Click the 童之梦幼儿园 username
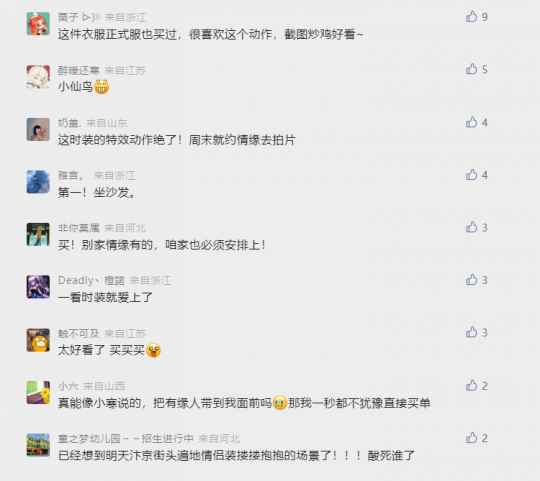This screenshot has width=540, height=481. pyautogui.click(x=125, y=438)
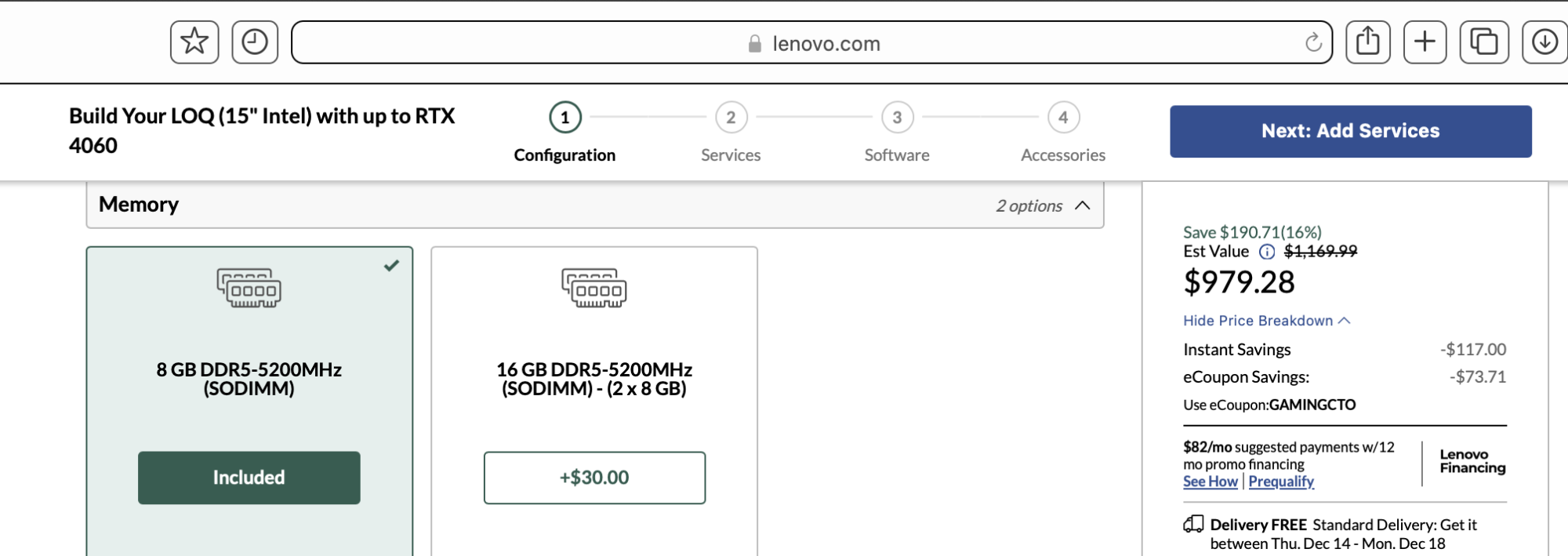Open a new tab with plus icon
The width and height of the screenshot is (1568, 556).
pos(1425,42)
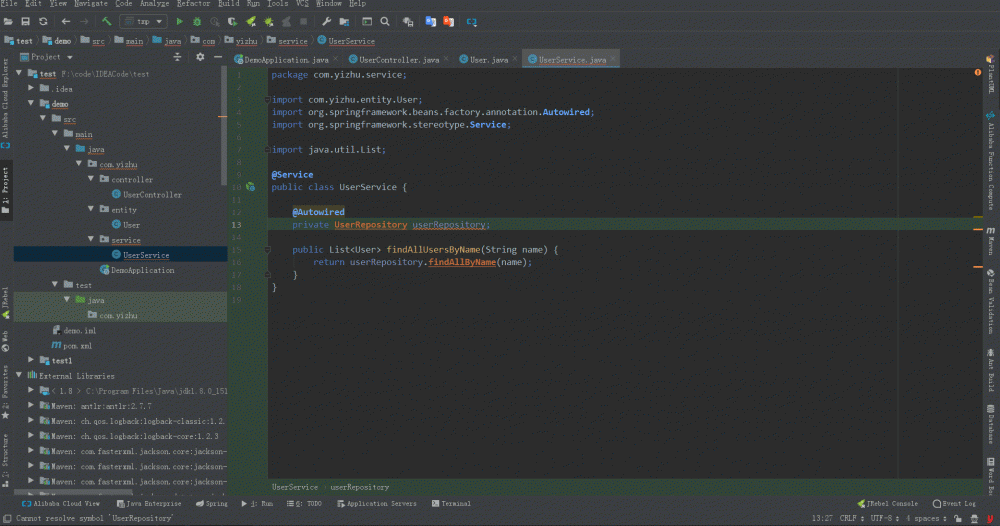Switch to UserController.java tab
This screenshot has width=1000, height=526.
pos(398,60)
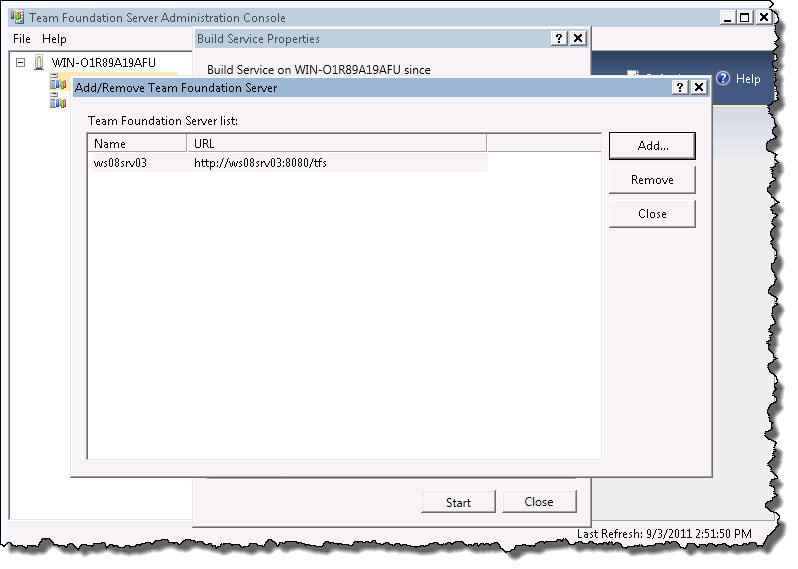Viewport: 798px width, 569px height.
Task: Click the Close button next to Start
Action: point(539,502)
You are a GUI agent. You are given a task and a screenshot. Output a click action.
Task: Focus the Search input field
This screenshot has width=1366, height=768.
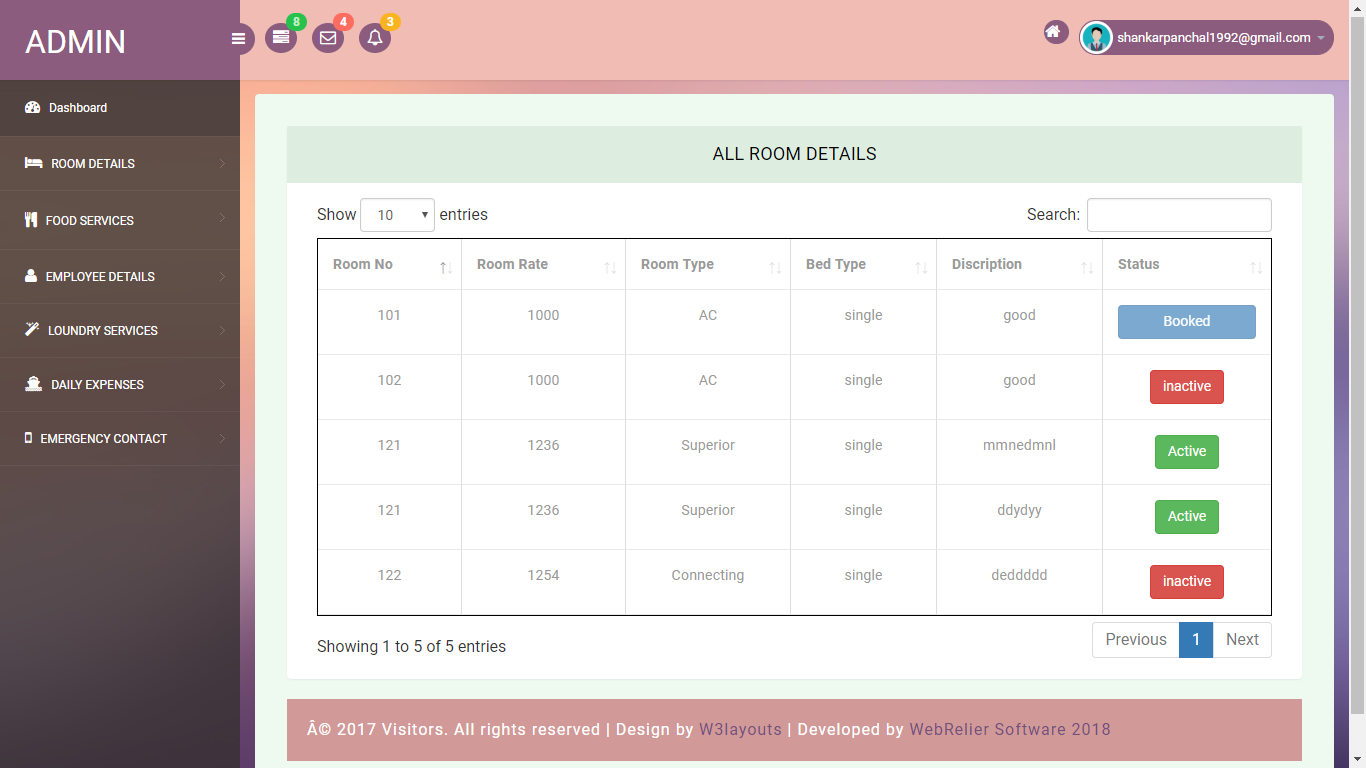(x=1179, y=215)
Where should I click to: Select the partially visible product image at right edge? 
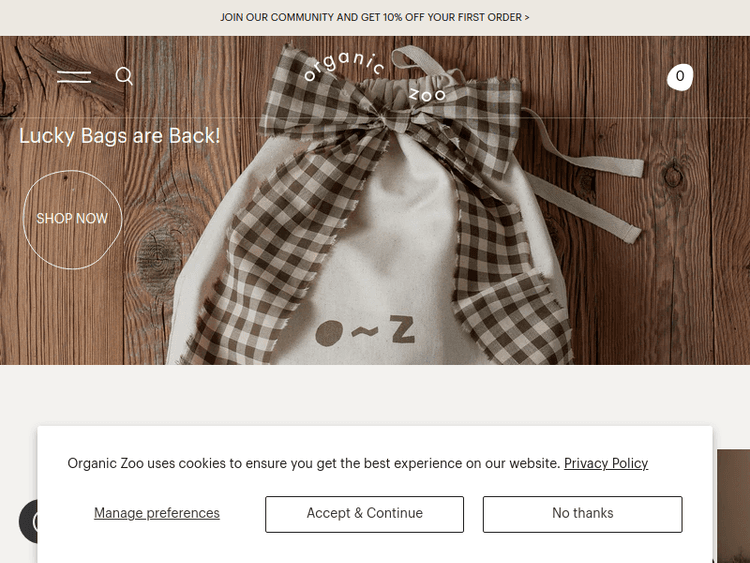coord(733,506)
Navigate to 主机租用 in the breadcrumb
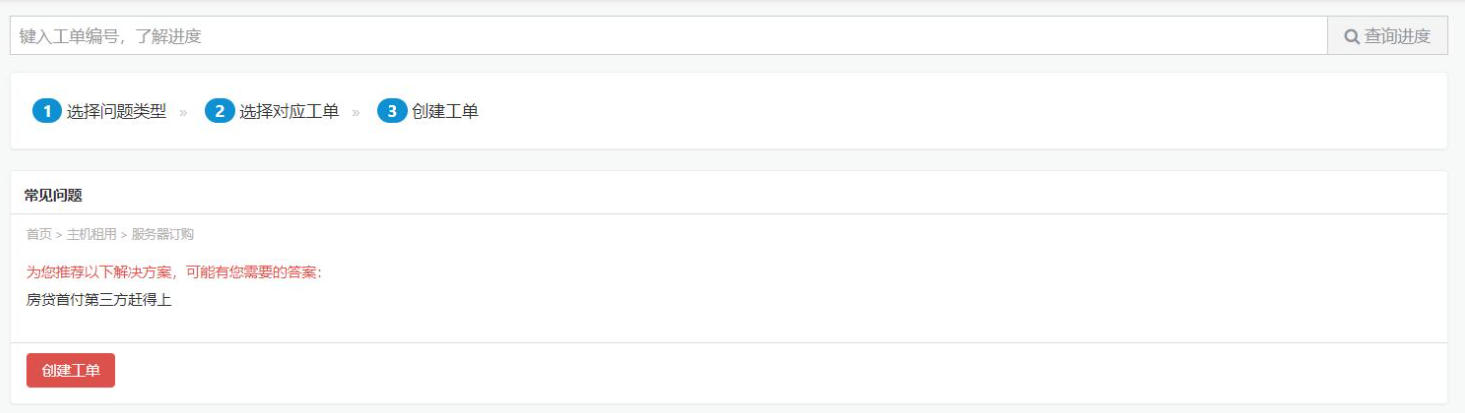The image size is (1465, 413). (92, 234)
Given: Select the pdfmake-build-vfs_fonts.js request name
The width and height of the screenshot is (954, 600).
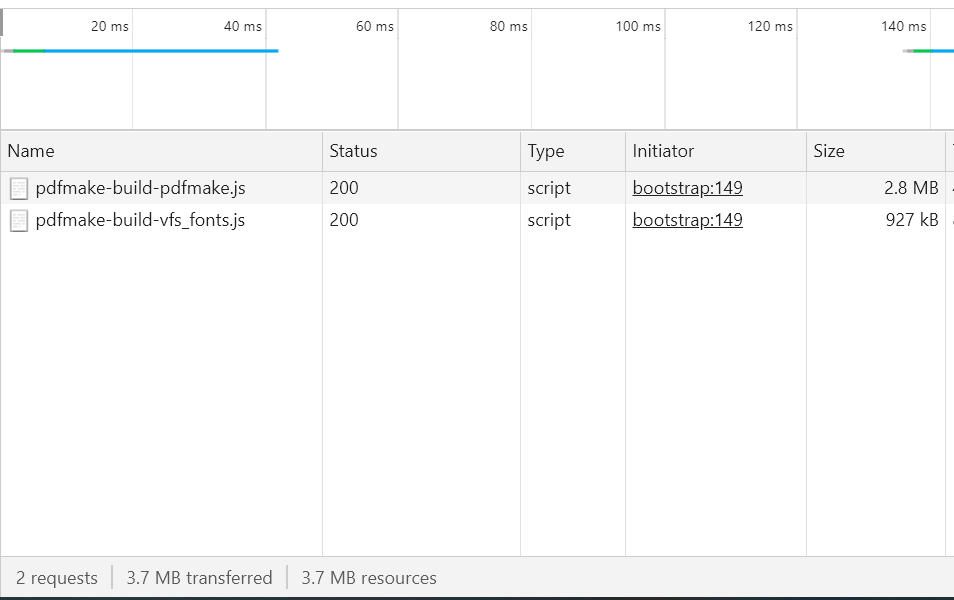Looking at the screenshot, I should point(140,220).
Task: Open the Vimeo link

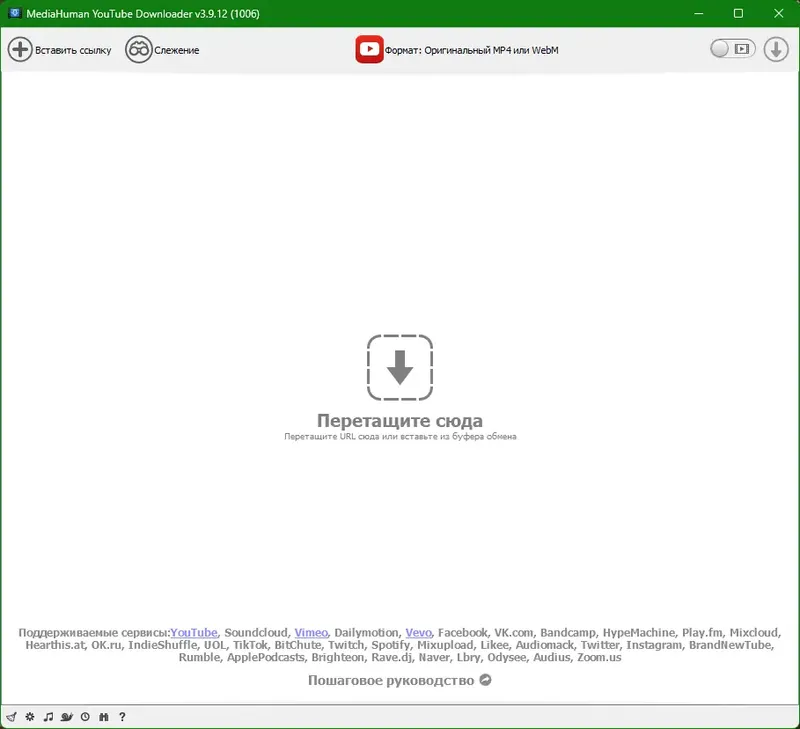Action: tap(310, 632)
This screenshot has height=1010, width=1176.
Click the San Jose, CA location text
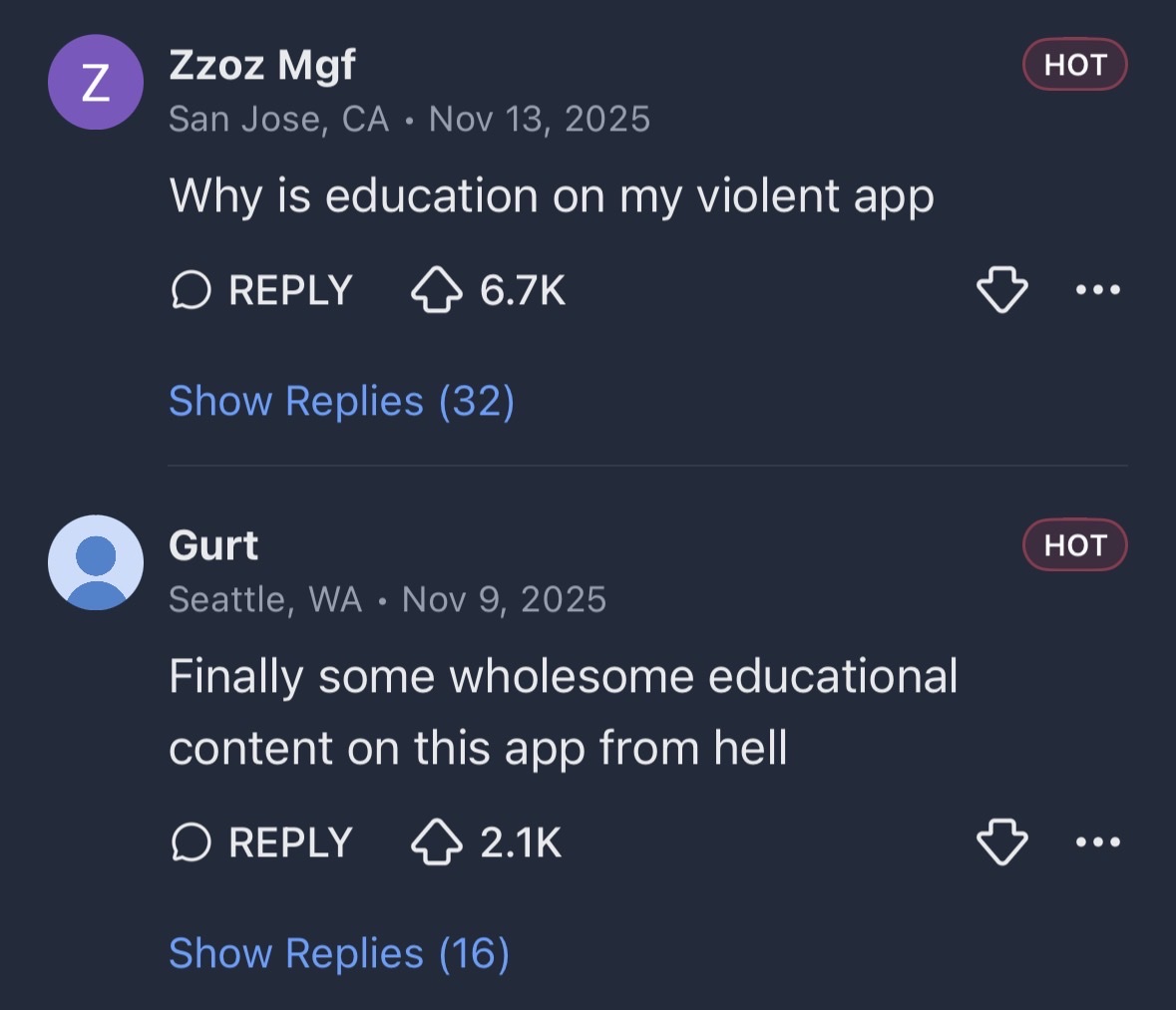click(278, 120)

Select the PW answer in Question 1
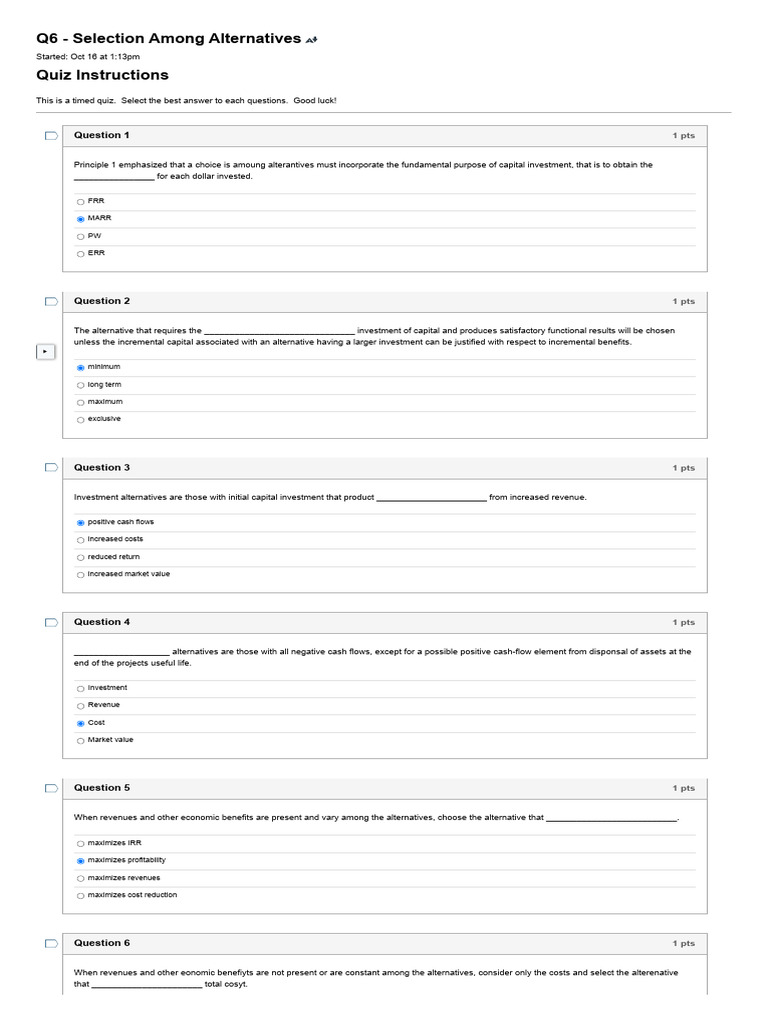click(x=81, y=236)
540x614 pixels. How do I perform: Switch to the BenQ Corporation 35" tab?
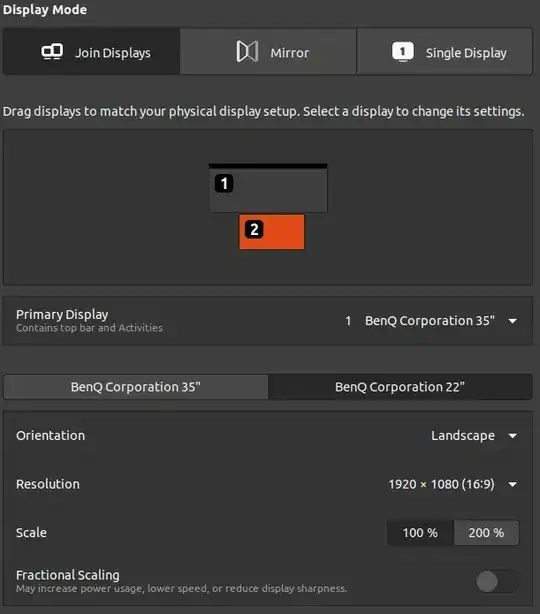click(135, 387)

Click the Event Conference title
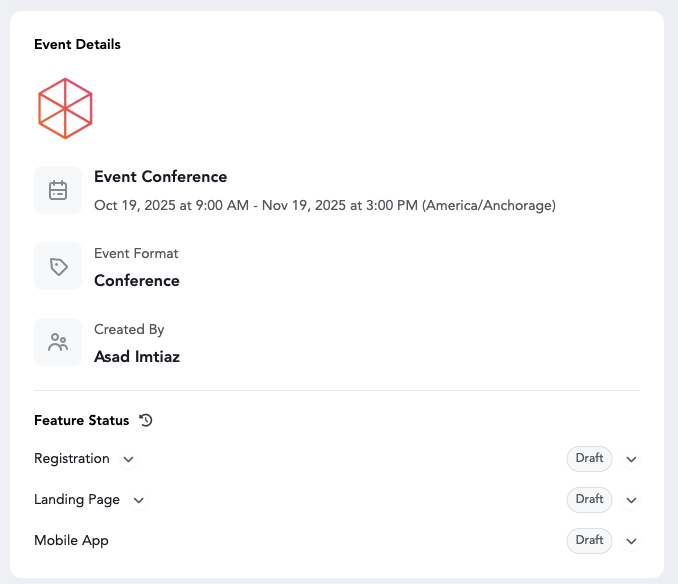(160, 177)
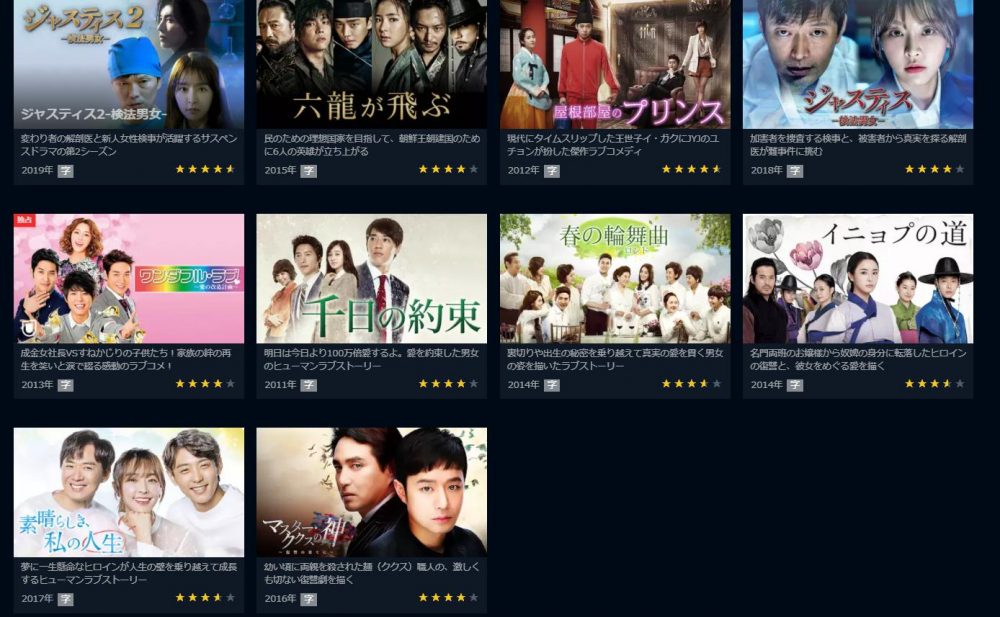Open the 素晴らしき、私の人生 drama thumbnail

point(129,493)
----------
**About this exercise**.
Copy the whole of the material above exactly, but not its images.

**Answer to the problem**.
Click the 童之梦幼儿园 username
This screenshot has width=540, height=481. pyautogui.click(x=125, y=438)
Open a new tab with plus icon
The width and height of the screenshot is (1568, 556).
pos(1425,42)
Switch to UserController.java tab
This screenshot has width=1000, height=526.
pos(398,60)
Viewport: 798px width, 569px height.
Task: Click the Close button next to Start
Action: point(539,502)
You are a GUI agent. You are given a task and a screenshot. Output a click action.
Task: Focus the Search input field
This screenshot has width=1366, height=768.
(x=1179, y=215)
Where should I click to: Select the partially visible product image at right edge? 
coord(733,506)
Navigate to 主机租用 in the breadcrumb
The image size is (1465, 413). (92, 234)
Given: Select the pdfmake-build-vfs_fonts.js request name
The width and height of the screenshot is (954, 600).
Looking at the screenshot, I should point(140,220).
Task: Open the Vimeo link

Action: tap(310, 632)
This screenshot has height=1010, width=1176.
Click the San Jose, CA location text
click(278, 120)

Select the PW answer in Question 1
click(x=81, y=236)
540x614 pixels. How do I perform: Switch to the BenQ Corporation 35" tab?
click(135, 387)

Click the Event Conference title
(160, 177)
Open the 素晴らしき、私の人生 drama thumbnail

point(129,493)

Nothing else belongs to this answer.